In my 64th year, people are constantly asking me about retirement. The personnel officer at our little college keeps sending me e-mails about “retirement seminars.” A younger colleague urges me to burn my lecture notes and get out. “You can go now,” he says. “I still have four years, 18 days and,” looking at his watch, “11 hours to go.”

My wife, the high-strung Filipina, repeatedly tells me of the joys of retirement. The joy she’s found is in watching Korean dramas (not soap operas, not soap operas, mind you - dramas. I’ve learned.)


But as my 11 regular readers know, I’m not so certain. I simply don’t have the requisite skills for retirement. I do neither lawn work nor odd jobs around the house (For confirmation of this, read my son Peter’s columns in another Honolulu publication.). I’m not interested in Alaska or Caribbean or Mediterranean cruises, nor in it’s-Tuesday-so-it-must-be-Brussels tours of Europe. And I have no interest in watching Korean soaps for the rest of my days.

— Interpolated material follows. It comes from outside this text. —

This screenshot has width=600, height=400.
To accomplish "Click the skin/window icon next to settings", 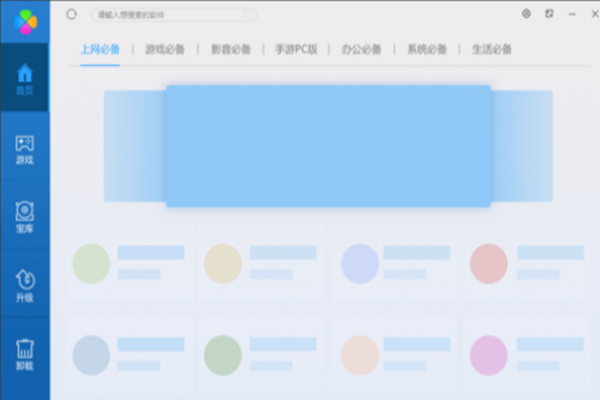I will (549, 14).
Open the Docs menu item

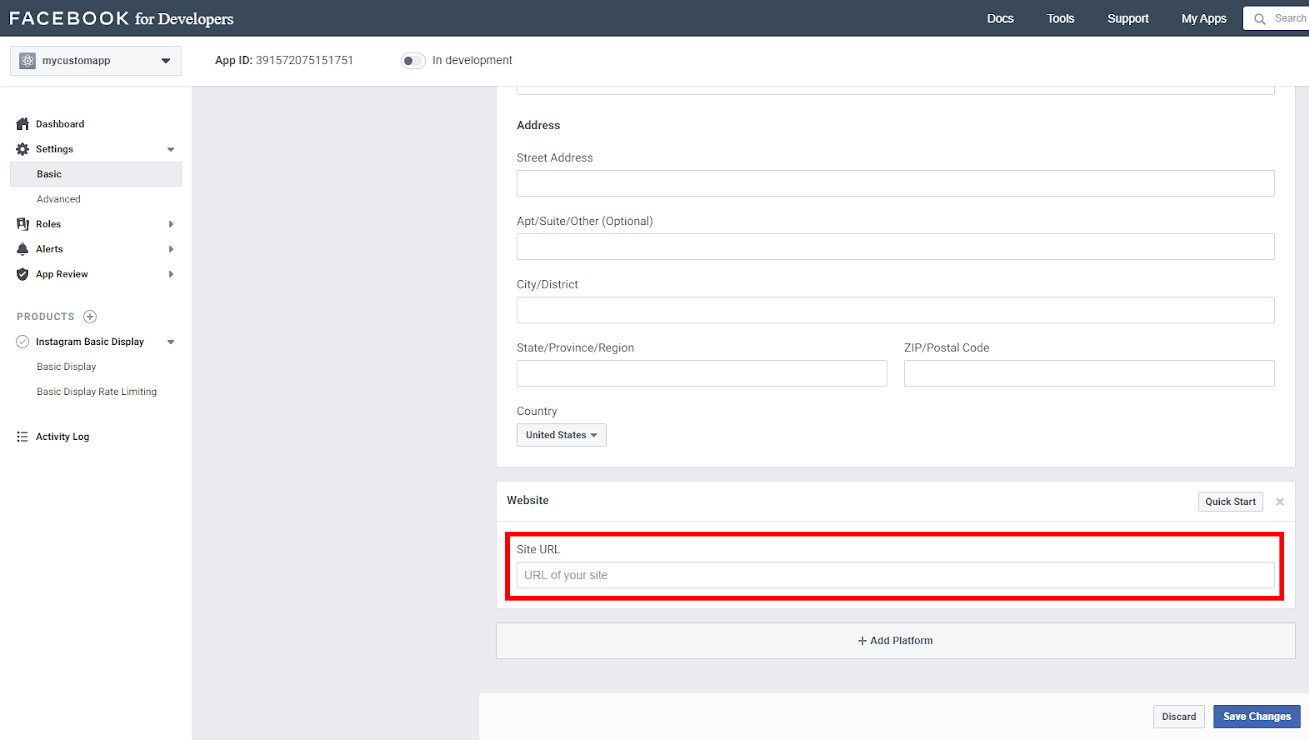[x=1000, y=19]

Now I thought I had a retirement plan. My dedicated readers remember that a couple of years ago I foresaw retirement bliss as the Haole Banzai Man. A beautiful calabash niece of mine had asked me to do a banzai toast at her wedding. I studied ancient Japanese texts. I attended classes with Palolo and Kahuku sensei. I took banzai guttural training. And on my niece’s wedding day, my banzai toast was spectacular. The wedding guests ooohed. The wedding guests ahhhed - after, of course, they’d banzaied.

I thought my retirement was made - as the Haole Banzai Man, going from Island wedding to Island wedding, giving banzai toasts that would be talked about from Ka’u to Kekaha.

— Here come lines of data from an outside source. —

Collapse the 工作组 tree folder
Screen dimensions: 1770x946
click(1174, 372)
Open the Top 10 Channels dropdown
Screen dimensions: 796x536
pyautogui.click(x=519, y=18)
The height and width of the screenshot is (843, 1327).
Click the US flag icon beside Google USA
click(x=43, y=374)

Alas, it did not come to pass. Crossing the cultural divide from “Cheers” to “Banzai” isn’t easy, particularly if you are blue of eye and hail from the Great Midwest.

My first disappointment came when one of my favorite calabash nephews passed me over and asked his Japanese-American uncle to give the banzai toast at his wedding. I was crushed. Pulverized when I heard Uncle Jerry’s toast; it was downright brilliant, almost as good as I would have done.

My second disappointment was of my own making. My Palolo Valley sensei Ishikawasan’s lovely daughter asked me to give the banzai toast at her wedding. What higher accolade could a haole banzai man receive than that his sensei’s daughter asked him to give her banzai toast? But I had to demur. I was, as the secretaries to the boys downtown say, “off island” on the wedding date.

And there’ve been no more invitations. Oh, a culturally obtuse college administrator asked me - on the spur of the moment - to give a banzai toast at coffee hour. A coffee hour! Can you imagine my embarrassment? His total disregard for the preparation, the meditation, the hours on the mountaintop that are required to prepare a proper banzai toast.

So let me tell you: These have been dismal days for the Haole Banzai Man. Dismal indeed. As the month of June comes around each year, the month of weddings and banzai toasts, I become almost inconsolable.

But last week. Oh, last week. I got a call from one of my readers, a distinguished and discerning gentleman named Abe. Said Abe: “Brah, you hahd to find. I called 16 numbas befo’I fine you. Remember da kine column you wrote about toasts at weddings?”


“Yes,” said I, quietly, sorrowfully. “Yes, I remember.”

“Well, I gotta give da banzai toast at my niece’s wedding tomorrow. How does it go, that shinro stuff? I no wanna sayem’ wrong and talk about private parts.”

So I told Abe: “Shinro. Shimpu.

Banzai! Banzai! Banzai!” And I told him to roll his r’s, to bring up his banzais from his gut, to fling his arms to the heaven.

And I began to dream anew of retirement income. I’ll deep-six my old business cards that read “Haole Banzai Man. Complete Banzai Service for Your Wedding or Special Day.”

The new ones will read: “D. Blaine Boylan, Banzai Consultant Services.”